Le défi du financement et de l’équipement
Si les regards pétillent à l’heure de la conception graphique, la réalité matérielle rappelle vite la fragilité de l’expérience. La gravure laser destinée aux prototypes de logos, l’imprimante sublimation ou même un simple massicot restent hors de portée financière de l’association. “Nous devons externaliser toutes les impressions, ce qui ralentit l’exercice pratique et alourdit les coûts”, déplore M. Bavoumina. Le manque d’appui parental, parfois lié à une perception encore timorée du potentiel numérique, s’ajoute à la contrainte budgétaire. Plusieurs stagiaires interrompent leur parcours faute de transport ou de frais de restauration, autant d’éléments indispensables à la réussite d’une formation intensive.
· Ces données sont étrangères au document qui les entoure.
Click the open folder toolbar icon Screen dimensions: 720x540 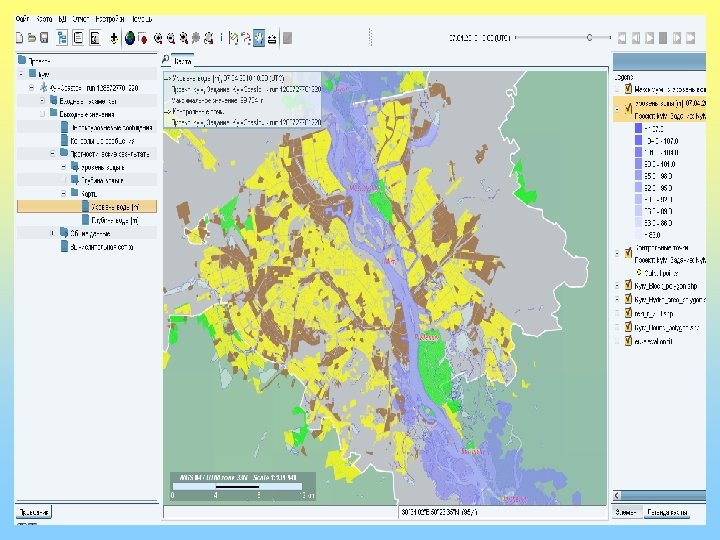point(32,38)
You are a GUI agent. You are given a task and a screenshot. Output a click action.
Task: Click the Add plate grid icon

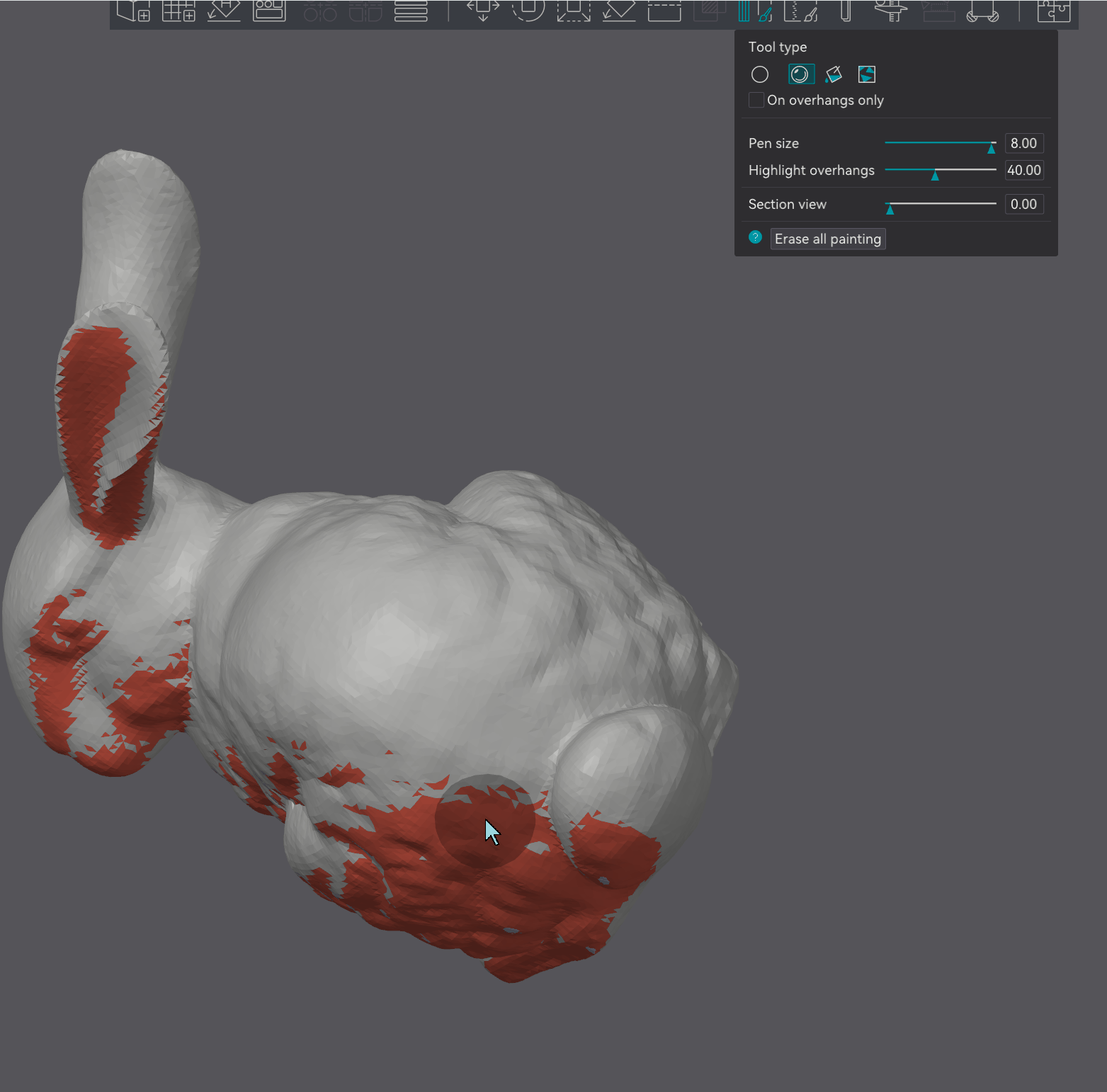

Face à ces obstacles, l’équipe plaide pour un partenariat accru avec les institutions locales et le tissu entrepreneurial. Un premier pas a été franchi avec la mise à disposition temporaire d’une salle connectée par la mairie de Brazzaville, geste salué par les responsables associatifs comme la preuve qu’une synergie public-privé est possible.
Responsabilité collective et soutien institutionnel
L’enjeu dépasse la seule philanthropie. La stratégie nationale de développement de l’économie numérique, adoptée en 2019, fixe en effet des objectifs d’inclusion de tous les publics aux nouvelles technologies. Dans cette perspective, la formation des personnes en situation de handicap représente un levier double : réponse sociale à l’égalité des chances et réservoir de talents pour un secteur en quête de main-d’œuvre qualifiée. Interrogé sur le sujet, un cadre du ministère des Postes, des Télécommunications et de l’Économie numérique rappelle que “l’employabilité des personnes sourdes entre pleinement dans la feuille de route gouvernementale visant à porter la contribution du digital à 10 % du PIB national d’ici 2025”.
La proposition, formulée par Cenfor-Jh, de créer un lycée professionnel dédié aux handicaps multiples, rejoint les orientations déjà suggérées lors du dernier Forum national sur le numérique tenu à Kintélé. La mesure, encore à l’étude, pourrait offrir une filière diplômante et certifiante, indispensable pour sécuriser l’insertion durable des apprenants.
Vers un écosystème inclusif et compétitif
Au-delà des formations ponctuelles, c’est toute une chaîne de valeur inclusive qui se construit pas à pas. Certains des vingt-et-un stagiaires déjà formés ont décroché de premières missions de conception de visuels pour des PME locales, preuve que les compétences acquises répondent à une demande concrète. La montée en puissance des espaces de coworking à Brazzaville, l’expansion des services de paiement mobile et la vitalité de la scène créative fournissent un terreau fertile à l’entrepreneuriat sourd, à condition de maintenir l’accompagnement technique et réglementaire.
Dans cet horizon, la voix – ou plutôt la langue des signes – de la jeunesse sourde congolaise se fait entendre avec une intensité nouvelle. En cultivant le code et la création numérique, ces apprenants rappellent que l’innovation n’est pas qu’affaire de machines mais de regards pluriels sur le monde. L’inclusion, loin d’être un slogan, devient un moteur de compétitivité et une promesse d’avenir pour une économie congolaise décidée à conjuguer modernité et solidarité.